I am writing a script to parse multiple log files and maintain a list of the files that have been processed. When I read the list of files to process I use os.walk and get names similar to the following:

C:/Users/Python/Documents/Logs\ServerUI04\SystemOut_13.01.01_20.22.25.log

This is created by the following code:

filesToProcess.extend(os.path.join(root, filename) for filename in filenames if logFilePatternMatch.match(filename))

It appears that "root" used forward slashes as the separator (I am on Windows and find that more convenient) but "filename" uses backslashes so I end up with an inconsistent path for the file as it contains a mixture of forward and back slashes as separators.

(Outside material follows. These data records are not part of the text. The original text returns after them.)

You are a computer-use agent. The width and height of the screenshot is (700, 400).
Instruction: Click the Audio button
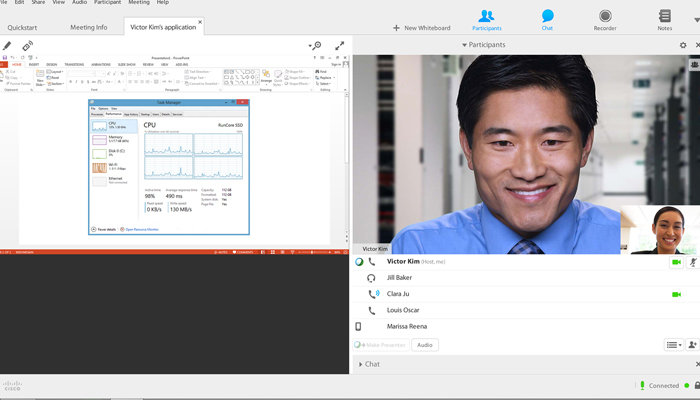pyautogui.click(x=425, y=344)
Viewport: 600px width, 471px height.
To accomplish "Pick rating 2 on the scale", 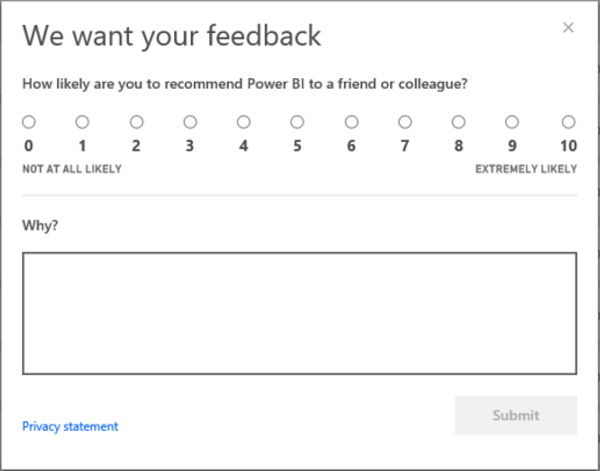I will [136, 122].
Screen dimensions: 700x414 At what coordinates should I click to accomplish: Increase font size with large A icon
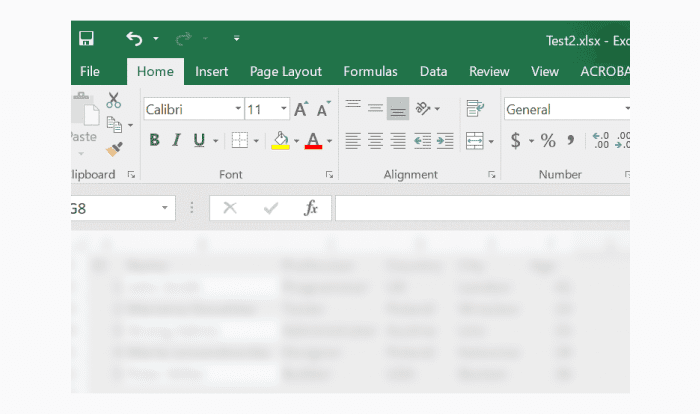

I have tried setting the separator with:

os.path.sep = "/"

and

os.sep = "/"

Before the .join but it seems to have no effect. I realize that in theory I could manipulate the string but longer term I'd like my script to run on Unix as well as Windows so would prefer that it be dynamic if possible.

Am I missing something?

Update:

Based on the helpful responses below it looks like my problem was self inflicted, for convenience I had set the initial path used as root like this:

logFileFolder = ['C:/Users/Python/Documents/Logs']

When I changed it to this:

logFileFolder = ['C:\\Users\\Python\\Documents\\Logs']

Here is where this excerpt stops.